Ustedes ya me conocen y saben que me tomo estas cosas en serio, así que esta declaración me estuvo carcomiendo un poco la sesera. Un poco nada más, piensen que hacía ya un par de años que no viajaba a Argentina y que el viaje anterior, gracias a la combinación con mi ex, había sido un desastre; así que la frase quedó revoloteando en mi cabeza pero no me impidió disfrutar de asados, alfajores y amigos (en ese orden). La verdad fue un viaje precioso, uno no sabe lo mucho que extraña a alguien hasta que lo vuelve a tocar. Me reí muchísimo con mis amigas, me reencontré con mi mejor a amigo y el invierno me regaló un poco de nieve. Hacía 7 años que no nevaba en Río Cuarto.

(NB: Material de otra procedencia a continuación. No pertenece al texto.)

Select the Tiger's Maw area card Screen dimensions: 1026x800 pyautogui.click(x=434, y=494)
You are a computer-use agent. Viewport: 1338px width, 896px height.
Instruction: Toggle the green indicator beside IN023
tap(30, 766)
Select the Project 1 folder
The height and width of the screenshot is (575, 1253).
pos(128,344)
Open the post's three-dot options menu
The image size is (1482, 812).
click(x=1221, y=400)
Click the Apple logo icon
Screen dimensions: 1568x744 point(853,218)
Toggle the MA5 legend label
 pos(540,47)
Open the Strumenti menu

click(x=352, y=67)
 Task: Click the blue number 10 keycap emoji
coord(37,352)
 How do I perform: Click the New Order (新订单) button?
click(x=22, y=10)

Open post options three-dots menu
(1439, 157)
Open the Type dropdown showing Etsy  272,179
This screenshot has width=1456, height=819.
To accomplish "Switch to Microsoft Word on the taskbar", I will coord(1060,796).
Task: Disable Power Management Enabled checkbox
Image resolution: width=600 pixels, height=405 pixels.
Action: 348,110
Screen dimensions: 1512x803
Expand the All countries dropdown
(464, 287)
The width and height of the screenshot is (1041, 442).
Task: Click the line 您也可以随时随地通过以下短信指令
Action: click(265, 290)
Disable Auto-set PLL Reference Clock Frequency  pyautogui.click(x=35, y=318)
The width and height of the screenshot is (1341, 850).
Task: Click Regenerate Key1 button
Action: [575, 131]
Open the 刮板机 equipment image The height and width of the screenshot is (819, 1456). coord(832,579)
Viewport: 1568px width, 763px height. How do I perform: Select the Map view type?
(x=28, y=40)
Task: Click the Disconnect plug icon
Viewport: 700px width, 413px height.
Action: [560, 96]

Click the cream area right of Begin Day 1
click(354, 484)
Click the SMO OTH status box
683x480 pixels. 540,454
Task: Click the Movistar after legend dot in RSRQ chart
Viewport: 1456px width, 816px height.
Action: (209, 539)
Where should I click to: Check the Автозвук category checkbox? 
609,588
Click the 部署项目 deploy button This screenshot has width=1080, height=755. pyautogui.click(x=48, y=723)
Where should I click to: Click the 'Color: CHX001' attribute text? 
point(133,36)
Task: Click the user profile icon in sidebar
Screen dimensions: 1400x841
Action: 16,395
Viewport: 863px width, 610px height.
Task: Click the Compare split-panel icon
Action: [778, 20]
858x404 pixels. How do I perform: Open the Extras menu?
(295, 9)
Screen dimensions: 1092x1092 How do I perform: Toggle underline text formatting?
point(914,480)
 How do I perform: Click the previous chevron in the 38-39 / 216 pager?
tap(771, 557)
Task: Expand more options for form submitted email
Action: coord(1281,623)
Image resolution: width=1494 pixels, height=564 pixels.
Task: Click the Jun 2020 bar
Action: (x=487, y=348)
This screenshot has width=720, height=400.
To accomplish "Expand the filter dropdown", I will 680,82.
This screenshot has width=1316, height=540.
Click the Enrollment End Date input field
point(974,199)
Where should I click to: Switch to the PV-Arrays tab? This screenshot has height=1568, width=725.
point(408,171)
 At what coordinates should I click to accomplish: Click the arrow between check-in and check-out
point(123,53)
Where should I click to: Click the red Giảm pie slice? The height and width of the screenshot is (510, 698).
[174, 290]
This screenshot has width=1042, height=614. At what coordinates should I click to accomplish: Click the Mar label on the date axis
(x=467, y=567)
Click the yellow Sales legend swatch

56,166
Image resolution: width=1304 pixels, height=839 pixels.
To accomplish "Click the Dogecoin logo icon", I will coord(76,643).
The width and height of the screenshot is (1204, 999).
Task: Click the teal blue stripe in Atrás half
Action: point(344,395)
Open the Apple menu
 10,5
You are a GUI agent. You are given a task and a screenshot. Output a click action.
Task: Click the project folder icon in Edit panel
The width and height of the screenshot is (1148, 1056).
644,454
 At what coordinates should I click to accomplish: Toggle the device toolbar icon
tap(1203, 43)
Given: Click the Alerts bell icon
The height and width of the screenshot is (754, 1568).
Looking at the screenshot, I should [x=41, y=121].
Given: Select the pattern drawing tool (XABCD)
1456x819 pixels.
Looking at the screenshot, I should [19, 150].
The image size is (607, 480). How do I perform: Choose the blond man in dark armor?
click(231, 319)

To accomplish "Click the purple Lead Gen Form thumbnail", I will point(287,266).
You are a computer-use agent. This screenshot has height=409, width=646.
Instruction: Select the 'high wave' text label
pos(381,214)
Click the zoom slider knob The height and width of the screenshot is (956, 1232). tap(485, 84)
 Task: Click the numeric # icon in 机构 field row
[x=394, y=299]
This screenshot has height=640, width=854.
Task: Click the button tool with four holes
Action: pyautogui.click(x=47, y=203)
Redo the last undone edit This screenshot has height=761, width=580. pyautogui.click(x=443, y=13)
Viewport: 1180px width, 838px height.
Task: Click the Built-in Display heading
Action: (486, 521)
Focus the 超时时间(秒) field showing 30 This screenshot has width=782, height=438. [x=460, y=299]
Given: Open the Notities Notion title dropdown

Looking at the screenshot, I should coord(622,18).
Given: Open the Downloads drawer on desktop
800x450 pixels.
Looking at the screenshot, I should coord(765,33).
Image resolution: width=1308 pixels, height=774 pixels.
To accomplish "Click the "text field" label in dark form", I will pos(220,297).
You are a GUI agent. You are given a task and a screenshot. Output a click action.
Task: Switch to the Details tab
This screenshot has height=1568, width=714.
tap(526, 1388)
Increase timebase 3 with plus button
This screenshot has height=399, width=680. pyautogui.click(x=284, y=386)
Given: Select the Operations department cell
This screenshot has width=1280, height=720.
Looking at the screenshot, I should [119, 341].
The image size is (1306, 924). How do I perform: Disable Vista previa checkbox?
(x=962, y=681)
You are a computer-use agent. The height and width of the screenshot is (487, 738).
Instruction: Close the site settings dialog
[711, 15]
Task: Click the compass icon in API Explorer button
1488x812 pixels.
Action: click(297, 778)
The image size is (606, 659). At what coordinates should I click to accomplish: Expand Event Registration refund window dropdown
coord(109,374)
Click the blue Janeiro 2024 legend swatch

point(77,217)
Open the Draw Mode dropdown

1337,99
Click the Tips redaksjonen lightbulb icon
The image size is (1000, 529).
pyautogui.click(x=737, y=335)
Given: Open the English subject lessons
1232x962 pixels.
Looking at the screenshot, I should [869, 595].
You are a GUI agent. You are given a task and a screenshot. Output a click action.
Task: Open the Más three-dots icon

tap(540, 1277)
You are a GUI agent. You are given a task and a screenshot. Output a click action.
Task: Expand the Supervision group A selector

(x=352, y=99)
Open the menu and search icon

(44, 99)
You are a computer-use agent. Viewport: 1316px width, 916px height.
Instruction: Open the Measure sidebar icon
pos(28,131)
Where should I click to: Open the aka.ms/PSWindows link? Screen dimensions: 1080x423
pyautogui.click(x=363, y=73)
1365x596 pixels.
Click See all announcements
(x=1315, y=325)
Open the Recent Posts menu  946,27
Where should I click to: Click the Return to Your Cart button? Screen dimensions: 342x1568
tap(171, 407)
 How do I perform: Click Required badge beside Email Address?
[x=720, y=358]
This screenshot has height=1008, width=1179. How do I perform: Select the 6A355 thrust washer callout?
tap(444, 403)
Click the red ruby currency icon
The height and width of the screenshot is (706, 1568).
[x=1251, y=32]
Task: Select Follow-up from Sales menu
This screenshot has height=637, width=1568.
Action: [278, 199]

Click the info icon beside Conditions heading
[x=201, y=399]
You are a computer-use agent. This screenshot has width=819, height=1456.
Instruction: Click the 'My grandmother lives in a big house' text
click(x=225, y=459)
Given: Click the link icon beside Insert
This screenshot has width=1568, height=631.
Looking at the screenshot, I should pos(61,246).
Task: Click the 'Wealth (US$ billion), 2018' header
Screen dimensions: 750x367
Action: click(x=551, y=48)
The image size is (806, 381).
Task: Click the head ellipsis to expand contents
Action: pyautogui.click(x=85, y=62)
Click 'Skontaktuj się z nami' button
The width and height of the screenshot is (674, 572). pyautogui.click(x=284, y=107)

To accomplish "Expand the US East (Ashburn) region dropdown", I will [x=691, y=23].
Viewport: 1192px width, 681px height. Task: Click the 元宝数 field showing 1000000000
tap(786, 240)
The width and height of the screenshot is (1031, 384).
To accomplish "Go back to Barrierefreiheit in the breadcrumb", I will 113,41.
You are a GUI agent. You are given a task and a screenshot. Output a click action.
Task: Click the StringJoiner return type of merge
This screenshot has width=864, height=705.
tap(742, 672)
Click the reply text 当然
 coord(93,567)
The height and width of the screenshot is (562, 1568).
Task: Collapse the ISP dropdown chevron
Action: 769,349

Al final, el mes pasó sin ninguna catástrofe -por lo menos ninguna que valga la pena remarcar- y tocó a volver a Madrid. Viajé con mi abuela, que venía de visita por segunda vez. En la terminal, antes de tomar el colectivo a Buenos Aires (otro día les cuento lo lindo de gastar 24 horas de tu vida en transportes para llegar a tu casa), me pesé en una de esas balanzas que hay en las farmacias. Mi gorda miserable interior nunca me deja gastar la monedita que hace falta para subirse, así que seguro que me la facilitó mi papá. La curiosidad del asunto: había bajado de peso. Primero pensé que la máquina estaba mal, pero después me dije a mí misma que me habría pesado mal antes del viaje, o que simplemente tenía un metabolismo maravilloso. Todo este cuestionamiento no fue porque sí, realmente había comido como una gorrina durante el mes entero. La duda quedó ahí, no volví a pensar en eso hasta el momento pertinente.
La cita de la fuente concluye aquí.